At Smith Street Taps, many local importers introduce overseas breweries to Singapore via tap takeovers, when a range of beers from a single brewery flow from most taps. Siren Craft Brew (Berkshire, Britain), Baird Beer (Numazu, Japan) and Modern Times Beer (San Diego, Calif.) are among those that have been featured at such periodic events. “It was a great night; we showed up early and stayed late,” said Matt Walsh, the head brewer at Modern Times, who traveled to Singapore for the occasion. “I was really impressed with the knowledge and enthusiasm of everybody there.”
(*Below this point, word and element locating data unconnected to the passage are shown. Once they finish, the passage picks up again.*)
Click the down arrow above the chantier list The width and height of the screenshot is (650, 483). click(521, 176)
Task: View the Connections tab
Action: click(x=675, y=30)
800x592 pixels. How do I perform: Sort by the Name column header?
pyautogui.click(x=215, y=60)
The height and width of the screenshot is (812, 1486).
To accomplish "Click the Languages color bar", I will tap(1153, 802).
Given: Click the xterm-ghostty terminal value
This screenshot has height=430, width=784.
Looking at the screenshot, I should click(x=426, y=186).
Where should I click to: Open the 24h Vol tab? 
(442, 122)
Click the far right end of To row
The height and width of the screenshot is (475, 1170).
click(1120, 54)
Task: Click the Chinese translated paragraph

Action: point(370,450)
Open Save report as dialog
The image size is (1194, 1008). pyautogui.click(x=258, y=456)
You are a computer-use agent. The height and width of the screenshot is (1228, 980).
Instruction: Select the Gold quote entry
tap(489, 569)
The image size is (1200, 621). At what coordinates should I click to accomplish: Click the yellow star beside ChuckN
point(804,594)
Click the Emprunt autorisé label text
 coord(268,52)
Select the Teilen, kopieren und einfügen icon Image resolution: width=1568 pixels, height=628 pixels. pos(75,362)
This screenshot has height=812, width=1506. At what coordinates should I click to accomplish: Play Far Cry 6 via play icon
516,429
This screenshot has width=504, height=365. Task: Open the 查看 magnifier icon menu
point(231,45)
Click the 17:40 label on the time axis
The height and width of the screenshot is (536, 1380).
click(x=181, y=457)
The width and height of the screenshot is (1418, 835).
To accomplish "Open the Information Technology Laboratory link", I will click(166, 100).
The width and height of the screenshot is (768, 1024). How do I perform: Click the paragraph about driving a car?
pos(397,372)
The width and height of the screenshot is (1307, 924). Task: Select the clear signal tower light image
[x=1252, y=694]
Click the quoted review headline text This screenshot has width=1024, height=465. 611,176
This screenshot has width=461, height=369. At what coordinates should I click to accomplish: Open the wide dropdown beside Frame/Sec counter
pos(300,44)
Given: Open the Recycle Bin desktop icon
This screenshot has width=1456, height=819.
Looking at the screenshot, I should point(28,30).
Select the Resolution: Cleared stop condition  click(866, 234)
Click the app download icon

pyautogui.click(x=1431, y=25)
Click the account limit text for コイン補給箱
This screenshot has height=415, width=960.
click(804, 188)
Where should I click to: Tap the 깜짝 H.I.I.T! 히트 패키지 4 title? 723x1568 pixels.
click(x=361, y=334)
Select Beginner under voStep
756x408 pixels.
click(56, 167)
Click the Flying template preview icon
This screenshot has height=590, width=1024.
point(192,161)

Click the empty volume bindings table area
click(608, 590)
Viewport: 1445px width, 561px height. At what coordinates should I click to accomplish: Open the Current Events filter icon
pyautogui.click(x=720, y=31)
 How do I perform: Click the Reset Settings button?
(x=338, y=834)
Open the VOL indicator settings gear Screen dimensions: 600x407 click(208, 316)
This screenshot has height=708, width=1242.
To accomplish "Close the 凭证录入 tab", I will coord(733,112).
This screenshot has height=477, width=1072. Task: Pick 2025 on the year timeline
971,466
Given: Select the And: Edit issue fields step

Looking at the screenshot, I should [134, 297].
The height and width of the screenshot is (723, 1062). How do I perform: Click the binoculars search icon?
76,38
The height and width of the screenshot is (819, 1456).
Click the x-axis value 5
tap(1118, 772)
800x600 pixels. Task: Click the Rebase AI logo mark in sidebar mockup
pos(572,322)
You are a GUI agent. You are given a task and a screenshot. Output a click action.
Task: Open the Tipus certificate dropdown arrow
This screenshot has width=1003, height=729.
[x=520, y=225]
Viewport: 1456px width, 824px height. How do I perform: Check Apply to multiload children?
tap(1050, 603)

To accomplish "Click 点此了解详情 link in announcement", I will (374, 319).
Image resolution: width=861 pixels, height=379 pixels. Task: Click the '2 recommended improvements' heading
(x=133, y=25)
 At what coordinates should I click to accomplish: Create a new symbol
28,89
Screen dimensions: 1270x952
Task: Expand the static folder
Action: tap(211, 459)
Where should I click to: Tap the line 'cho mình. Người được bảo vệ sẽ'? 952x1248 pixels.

Aside from its world-class tap list and compelling, nontraditional setting, Smith Street Taps succeeds by selling premium beers at prices far lower than those found at brick-and-mortar competitors. They can do so, in part, because their overhead is much lower.

According to Singapore’s National Environment Agency, as of Dec. 31, 2014, 87 percent of hawker stalls rent for less than 1,500 Singapore dollars (about $1,065) a month, a fraction of what many centrally located bars pay.

Of course, now that the pair has kick-started this craft beer hawker phenomenon, the model has caught on. At Chinatown Complex, for instance, the brothers Patrick Lim, 61, and Steven Lim, 63, opened OnTap a few stalls from Smith Street Taps in late 2014. The approach is similar, though the Lims pour only OnTap’s own beers and ciders, brewed in small batches less than 10 miles away in central Singapore. OnTap now manages stalls in the Chomp Chomp and Sun Court hawker centers, too.

As far as Mr. Chao is concerned, upstarts like OnTap aren’t necessarily competition — they’re a sign of progress. “It’s still about growing the market and just getting more people drinking good beers,” he said.